DELIVERY OF CRISPR COMPONENTS

Researchers at UC Berkeley have developed novel strategies for the delivery of CRISPR gene editing components.

While CRISPR-based gene editing holds great promise for treating genetic diseases, it often involves DNA breaks or base changes that can cause off-target effects, cell damage, or unpredictable outcomes. Additionally, these changes are often permanent and may lead to harmful consequences. Epigenetic editing offers a safer alternative by enabling reversible, long-term regulation of gene expression without altering the DNA sequence itself. This approach also allows for more versatile editing of both DNA and histone epigenetic markers, though achieving efficient and durable delivery remains a key challenge.

Stage of Research

This invention introduces a cutting-edge virus-like particle (VLP) platform designed to deliver precise, reversible epigenetic editing tools directly into cells—offering a safer alternative to traditional gene editing.

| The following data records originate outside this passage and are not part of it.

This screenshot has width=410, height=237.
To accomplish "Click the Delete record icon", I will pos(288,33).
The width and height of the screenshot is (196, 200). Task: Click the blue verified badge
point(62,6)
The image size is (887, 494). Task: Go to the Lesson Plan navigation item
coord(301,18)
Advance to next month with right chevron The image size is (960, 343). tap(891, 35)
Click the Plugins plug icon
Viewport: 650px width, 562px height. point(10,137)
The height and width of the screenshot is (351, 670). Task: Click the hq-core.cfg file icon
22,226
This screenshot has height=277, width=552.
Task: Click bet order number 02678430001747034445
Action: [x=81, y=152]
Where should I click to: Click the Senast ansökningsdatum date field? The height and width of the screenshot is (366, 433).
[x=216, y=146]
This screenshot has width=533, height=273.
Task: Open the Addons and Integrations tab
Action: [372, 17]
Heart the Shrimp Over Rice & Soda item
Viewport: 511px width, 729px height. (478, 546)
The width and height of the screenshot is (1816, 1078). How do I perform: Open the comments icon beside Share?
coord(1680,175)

These VLPs carry a customizable therapeutic cargo that combines a nuclease-deficient CRISPR protein with domains that chemically modify DNA or histones, enabling targeted gene silencing or activation without cutting the DNA. The system is modular and programmable, allowing it to be tailored to a wide range of genetic targets through simple changes to the guide sequence. The VLPs are produced using a scalable method involving transfection of host cells with a defined set of plasmids, ensuring efficient assembly and delivery. This technology has the potential to revolutionize gene regulation therapies by enabling highly specific, durable, and non-permanent control of gene expression across diverse disease contexts.

Applications

Targeted Gene Silencing for Disease Treatment: The VLP system can be used to epigenetically silence disease-causing genes in conditions such as cancer, neurological disorders, or autoimmune diseases—offering a precise and reversible therapeutic strategy without permanently altering the genome.
Gene Reactivation in Genetic or Epigenetic Disorders: This technology can activate or restore the expression of beneficial genes that are silenced due to epigenetic modifications, making it valuable for treating conditions like Fragile X syndrome or other imprinting disorders where gene reactivation could restore normal function.

Advantages

Safe and Reversible Gene Regulation: Unlike traditional gene editing that permanently alters DNA, this invention enables epigenetic modifications that are long-lasting yet reversible, reducing the risk of off-target effects and irreversible genetic damage.
Efficient, Non-Integrating Delivery System: The use of virus-like particles (VLPs) allows for efficient delivery of therapeutic cargo into target cells without integrating into the host genome, enhancing safety while maintaining high gene modulation efficacy across multiple cell types.